В августе собрали прекрасный урожай, и мельница заработала. Капитан Вилугби был богат: кроме земли. он имел несколько тысяч фунтов стерлингов, да еще должен был получить порядочную сумму за чин. Часть денег он потратил на покупку двух коров и пары быков. Земледельческие орудия были изготовлены здесь же на месте, только телег никто не умел делать, и их пришлось заменить санями.
В октябре, когда все уже было приведено в готовность, оказалось, что всего вдоволь хватит на зиму, всего было в изобилии и прекрасного качества.

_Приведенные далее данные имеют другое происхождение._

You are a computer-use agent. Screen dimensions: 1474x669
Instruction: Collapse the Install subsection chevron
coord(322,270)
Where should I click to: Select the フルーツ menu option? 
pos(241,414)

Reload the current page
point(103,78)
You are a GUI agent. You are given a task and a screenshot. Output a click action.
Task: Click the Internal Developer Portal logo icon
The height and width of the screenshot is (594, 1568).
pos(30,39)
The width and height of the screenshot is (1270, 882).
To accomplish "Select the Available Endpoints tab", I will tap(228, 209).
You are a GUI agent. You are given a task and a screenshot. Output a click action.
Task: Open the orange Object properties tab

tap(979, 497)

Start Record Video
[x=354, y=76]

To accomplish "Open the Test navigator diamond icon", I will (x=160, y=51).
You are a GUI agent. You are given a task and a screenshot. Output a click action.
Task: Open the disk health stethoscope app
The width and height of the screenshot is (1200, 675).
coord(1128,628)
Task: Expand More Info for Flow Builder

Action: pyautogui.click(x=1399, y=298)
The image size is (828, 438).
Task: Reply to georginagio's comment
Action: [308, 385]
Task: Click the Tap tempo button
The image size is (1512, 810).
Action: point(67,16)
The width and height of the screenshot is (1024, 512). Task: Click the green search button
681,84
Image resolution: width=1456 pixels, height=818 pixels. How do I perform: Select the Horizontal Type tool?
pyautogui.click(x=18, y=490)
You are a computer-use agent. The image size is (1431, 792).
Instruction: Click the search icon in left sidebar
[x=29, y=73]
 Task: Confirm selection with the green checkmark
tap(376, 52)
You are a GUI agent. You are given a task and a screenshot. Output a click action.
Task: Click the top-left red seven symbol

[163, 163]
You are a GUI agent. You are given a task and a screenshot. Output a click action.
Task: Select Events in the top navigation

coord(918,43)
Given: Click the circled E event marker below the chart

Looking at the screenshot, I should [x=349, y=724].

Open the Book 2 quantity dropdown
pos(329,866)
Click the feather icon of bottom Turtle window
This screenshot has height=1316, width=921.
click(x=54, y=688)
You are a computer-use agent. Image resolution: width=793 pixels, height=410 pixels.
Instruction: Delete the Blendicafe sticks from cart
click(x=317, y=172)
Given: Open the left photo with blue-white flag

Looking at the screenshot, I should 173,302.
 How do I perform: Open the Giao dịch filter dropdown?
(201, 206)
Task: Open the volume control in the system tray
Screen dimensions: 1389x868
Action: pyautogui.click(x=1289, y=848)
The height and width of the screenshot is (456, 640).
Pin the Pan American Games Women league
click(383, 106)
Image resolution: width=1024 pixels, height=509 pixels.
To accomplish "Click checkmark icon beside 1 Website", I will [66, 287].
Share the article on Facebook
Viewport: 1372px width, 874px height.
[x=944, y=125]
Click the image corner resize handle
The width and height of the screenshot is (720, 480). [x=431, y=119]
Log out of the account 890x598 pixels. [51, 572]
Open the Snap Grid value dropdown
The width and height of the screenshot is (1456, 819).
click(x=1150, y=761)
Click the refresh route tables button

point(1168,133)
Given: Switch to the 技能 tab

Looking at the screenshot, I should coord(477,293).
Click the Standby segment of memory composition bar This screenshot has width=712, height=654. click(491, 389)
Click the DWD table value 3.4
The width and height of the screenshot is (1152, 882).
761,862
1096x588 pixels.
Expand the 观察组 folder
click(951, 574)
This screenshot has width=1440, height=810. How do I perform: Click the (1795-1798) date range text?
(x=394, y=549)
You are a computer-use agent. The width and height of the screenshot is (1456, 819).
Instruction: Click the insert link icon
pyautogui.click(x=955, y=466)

Довольный результатами своего предприятия, капитан отправился к своему семейству в Альбани. Он оставил с сержантом Ника, одного плотника, каменщика, мельника и троих дровосеков. Им было поручено заготовить лес, сделать мосты, проложить дороги, напилить дров, выстроить сараи и амбары, вообще, заботиться обо всех нуждах новой колонии. Они должны были также заложить фундамент для нового дома.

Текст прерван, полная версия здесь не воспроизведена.